Alors, dans la partie supérieure, qu'on vient donc de commencer, moi, j'ai retrouvé, bon, le duo habituel : Ascaris et Trichocéphale, donc il y a eu des matières excrémentielles. Je sais pas ce que tu en penses mais y'a un début. C'est à toi un petit peu, là, de  nous guider dans ce sens là. Mais, enfin en tous cas, y a eu des eaux excrémentielles.

François Berthelot

Ce qu'on peut dire, là, sur ce genre de structure, même si elle est pas, si la fouille n'est pas terminée, c'est que la façon dont elle se présente, c'est une structure de puisard, c'est à dire que les pierres disposées comme ça au fond,  ça sert au drainage. A ce niveau là, oui. On a prélevé juste au ras de ce niveau là mais ça, ça continue en dessous.

Jean-Claude Paicheler

Si ça continue dans ce type de sédiment, vers le bas, tu prélèves relativement fréquemment tous les quinze / vingt centimètres, tu fais une colonne.

François Berthelot ( ils parlent tous les deux en même temps )

Pour l'échantillonnage.
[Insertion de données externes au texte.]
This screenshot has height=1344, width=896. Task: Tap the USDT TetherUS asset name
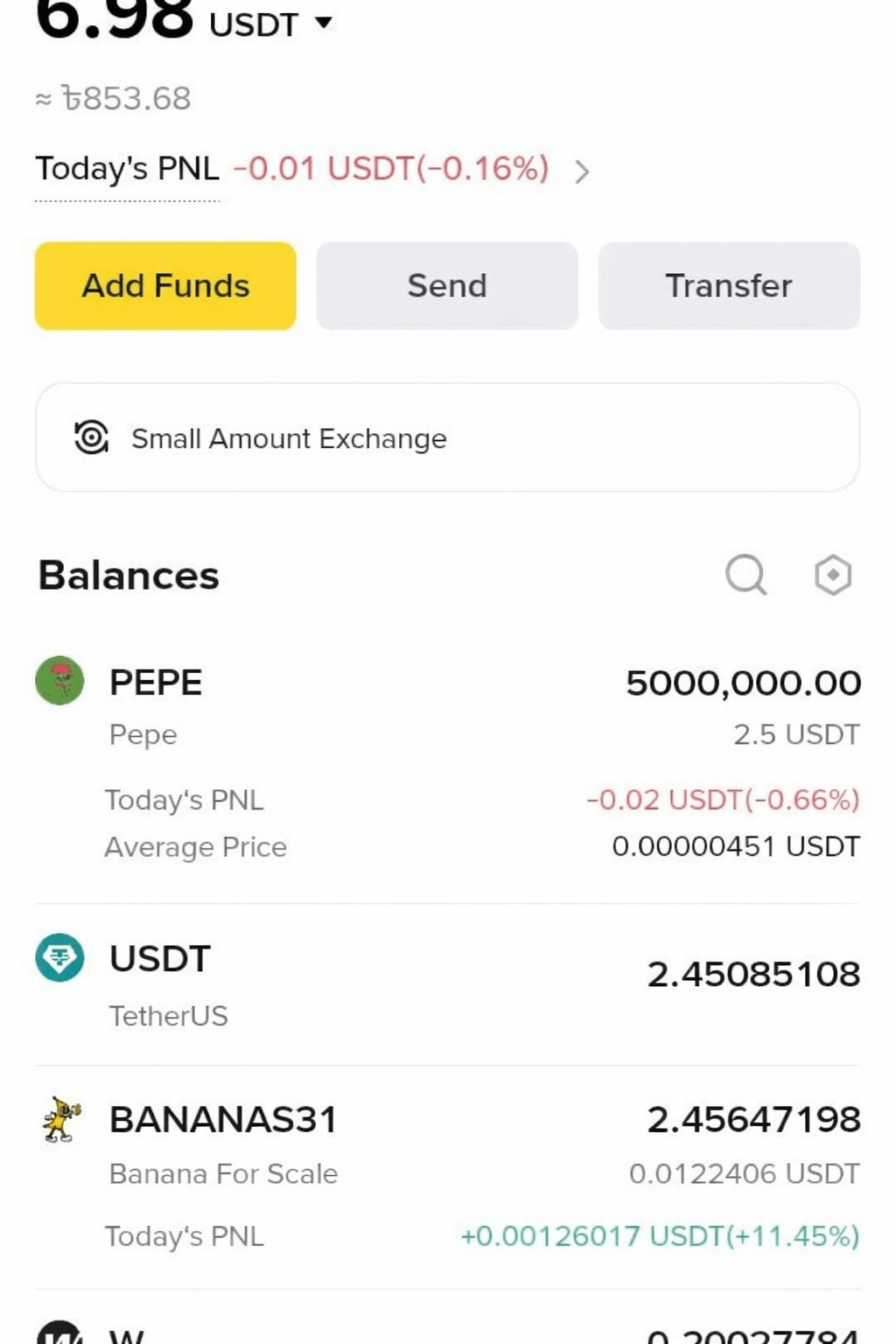160,959
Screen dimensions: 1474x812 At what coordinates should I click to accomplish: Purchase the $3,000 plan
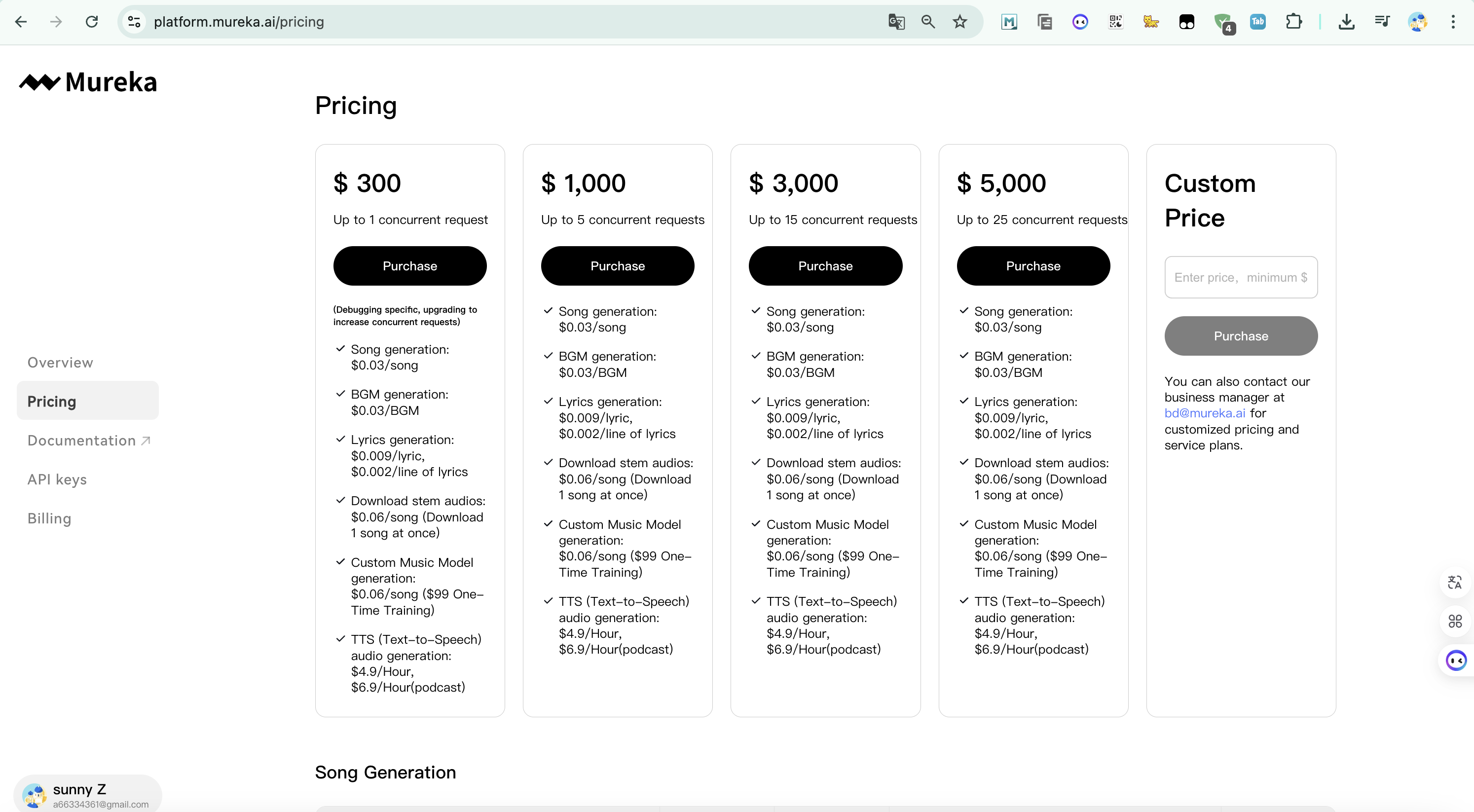pyautogui.click(x=825, y=265)
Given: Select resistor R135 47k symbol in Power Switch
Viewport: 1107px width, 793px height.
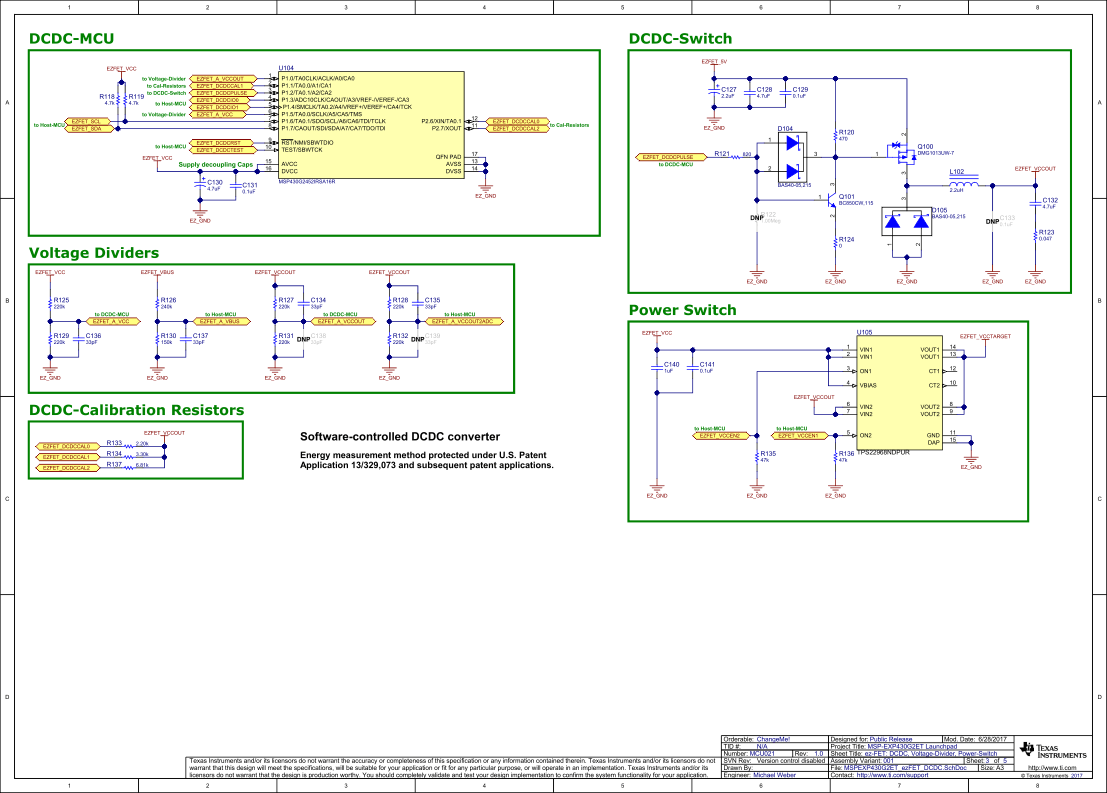Looking at the screenshot, I should point(758,455).
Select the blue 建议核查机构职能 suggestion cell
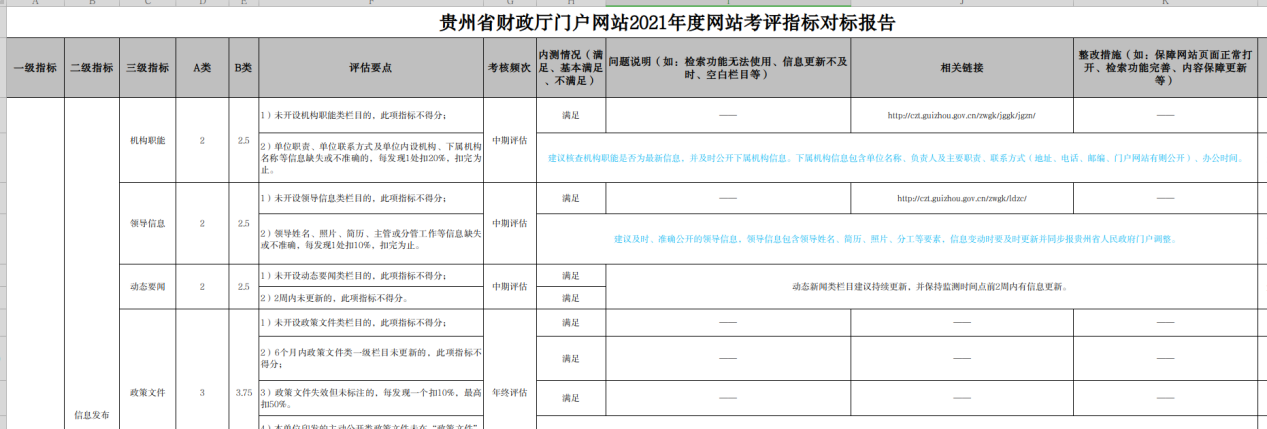The image size is (1267, 429). [x=901, y=158]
Tu fais une colonne. Comme pour les pollens, on fait une colonne.

J. C Paicheler

Voilà, parce qu'on risque quand même de trouver d'autres types de parasites.

François Berthelot

Mais de toute façon, quand on va continuer à fouiller, je sais pas ce que t'en penses, mais... Ce n'est donc qu'un début. Il faudra maintenant attendre que d'autres niveaux soient dégagés pour continuer l'analyse du puisard.

Entre temps, Françoise Bouchet- Bruyet se retrouvera dans d'autres sites, avec d'autres archéologues ou préhistoriens. Et c'est grâce à ce genre d'intervention que petit à petit, s'élabore une meilleure connaissance de l'évolution des parasites et des maladies qu'ils ont provoqué dans le passé, domaines à ce jour très peu explorés par la science.